Nas celebrações papais no Vaticano, em geral, uma estátua de Nossa Senhora com Jesus no colo tem lugar de destaque. Descubra a história dessa obra de arte
Paulo Teixeira / Aleteia
Missa com o Papa no Vaticano é uma coisa linda. Coral, sons, incenso, as belas palavras do Pontífice e a emoção dos fiéis. Sempre do lado esquerdo do altar é colocada uma estátua da Virgem Maria. Em Geral, uma imagem de Maria com o menino Jesus no colo. Diante dessa obra de arte os papes fazem reverência, oferecem incenso e demonstram afeto à Mãe de Deus.
Interessante pensar que na Basílica de São Pedro, com seus cinco séculos de história, uma estátua relativamente recente é colocada em destaque. Para ter uma noção, o baldaquino do altar da Basílica de São Pedro foi construído por Gian Lorenzo Bernini no início de 1600 com o bronze do Panteão, que data dos primeiros séculos da era Cristã. Já a estátua de Nossa Senhora colocada sobre o baldaquino, junto ao altar, é do século XIX e realizada em madeira.
Uma relíquia da arte sacra brasileira, desconhecida por muitos no Brasil, tornou-se parte essencial das liturgias papais no Vaticano. A peça, uma escultura de madeira de Nossa Senhora de Montserrat, foi um presente do presidente João Goulart ao Papa Paulo VI em 1963, por ocasião do início de seu ministério petrino.
A entrega da escultura ocorreu durante um almoço na embaixada brasileira junto à Santa Sé, em julho de 1963, onde Goulart a entregou pessoalmente a membros da Cúria Romana. Desde então, a imagem integra o acervo do Vaticano, sob a tutela do Ofício das Celebrações Litúrgicas Pontifícias.
O Papa Paulo VI, conhecido por sua apreciação por esculturas em madeira, designou que a imagem fosse colocada em sua antessala pontifícia. Em 2011, o Papa Bento XVI foi além, determinando que a peça acompanhasse as principais celebrações na Basílica Vaticana e na Praça de São Pedro.
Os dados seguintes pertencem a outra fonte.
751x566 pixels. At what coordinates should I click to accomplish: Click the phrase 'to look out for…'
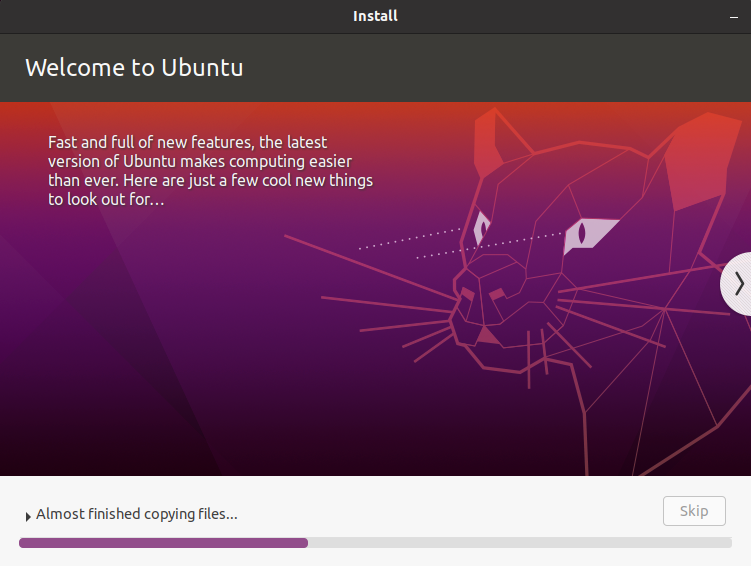tap(106, 200)
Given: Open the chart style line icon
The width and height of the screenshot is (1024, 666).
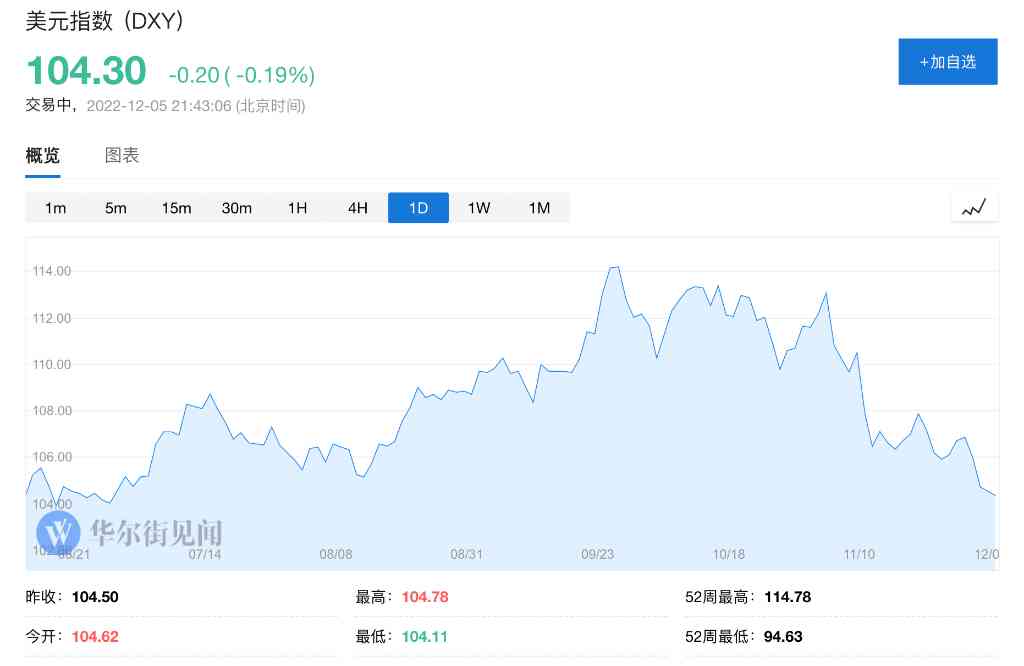Looking at the screenshot, I should click(974, 206).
Nossa Senhora de Montserrat é a padroeira da Catalunha, na Espanha. As representações trazem Nossa Senhora Negra e a chamam de “moreneta”. No entanto, o exemplar brasileiro se distingue pela pele clara, uma característica que surpreende muitos fiéis. Essa peculiaridade tem uma explicação histórica: quando a devoção a Montserrat chegou ao Brasil no final do século XVI, a imagem espanhola era representada com o rosto claro. Foi somente a partir do século XVII que o acúmulo de fuligem das velas no santuário catalão foi escurecendo a imagem, que acabou se consolidando como a “Virgem Negra”.
Por essa razão, em igrejas brasileiras dedicadas a Nossa Senhora de Montserrat — devoção incentivada pelo governador-geral Francisco de Sousa (1591-1602) —, a Virgem costuma ser retratada com a pele branca.
A escultura do Vaticano é adornada com a técnica do “estofado de ouro”, que combina gesso, cola, folha dourada e pintura em têmpera. Seu manto, originalmente, apresentava uma decoração floral em tons de verde-esmeralda com reflexos dourados, as cores da bandeira do Brasil.
Desde 2011, a peça recebe manutenção periódica nos Museus Vaticanos, sob os cuidados da restauradora Stefania Colesanti, que utiliza técnicas tradicionais e métodos sustentáveis, como o uso da planta marinha posidonia para a reintegração da madeira.
Apesar de sua origem pouco conhecida, a imagem ocupa um lugar singular na vida litúrgica da Igreja. Ela simboliza um encontro de culturas e a devoção a Maria que transcende fronteiras, atuando como um testemunho do laço histórico entre o Brasil, a Catalunha e a Sé de Pedro.